"...a Chessmaster should be a combination of a beast of prey and a monk."

Monday, July 28, 2014

Taichung Tournament

I played in my second real life tournament this last weekend.  I took the train down to Taichung which on the slow train I took is 3 hours away.  There's a high speed line but its a bit pricey.  I had a good time and am glad I went but played super crappy chess.  Well, I went 2-2, this time so I broke even again.  The first game I dropped a piece in the opening to a simple pawn fork.  Last tournament my friend advised me not to resign in rapid games like these just down a piece so I played on.  The opponent is an older fellow who is of similar strength to me, but his son is quite strong.  Anyway, I was trying to develop something or other and at one point it looked like I might win my piece back, but then I realized he had a mate threat he could use to get out of it.  I threatened his queen with my pawn (also answering the mate threat) while his knight was still hanging to try to keep up the little pressure I had going, and he just totally blundered and let me take his queen with the pawn.  He played on for a bit, but it was too easy for me then and I soon won his knight anyway and he resigned.  When he blundered there were literally several moves, shown to us by a stronger player that got him out of that little pressure I had.

The second game was much better.  I played a reasonable game and he kept trading pieces till we ended up in an end game and I won a pawn and soon my extra pawn was passed.  Still, I still had work to do and could easily have blown it but I was in a good situation.  Simply put he dropped his queen to, moving it to a square controlled by my pawn and I took it.  He too played on for awhile but again, it is just too easy to win with an extra queen.

The third game was a reasonable one too.  He played the Scandinavian and I traded bishops opening up the h-file with his rook controlling it leading directly to my castled king position.  I kind of neglected to take that into my calculations and he sacced a bishop for an attack and was basically winning from there on out.  I held on and forced him to go to an endgame but he was always in control of the game and there was never any real doubt about what would eventually be the result.  Still, I felt happy that I did as well as I did defending against a stronger player.

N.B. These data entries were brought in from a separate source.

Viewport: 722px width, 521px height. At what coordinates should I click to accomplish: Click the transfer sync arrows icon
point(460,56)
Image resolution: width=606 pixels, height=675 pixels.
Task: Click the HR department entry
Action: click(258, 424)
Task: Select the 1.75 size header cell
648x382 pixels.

Fourth game I lost in within 10 moves in a Ruy Lopez exchange.  I left my e-pawn hanging to develop my g-knight thinking I could just take his if he took mine and at worst he would get a check.  Unfortunately I missed the fact that the check could come simultaneously with an attack on my queen, and I resigned, not wanting to play a queen down.  So, basically I felt I played the two middle games at a reasonable level, and the first and fourth games shamefully.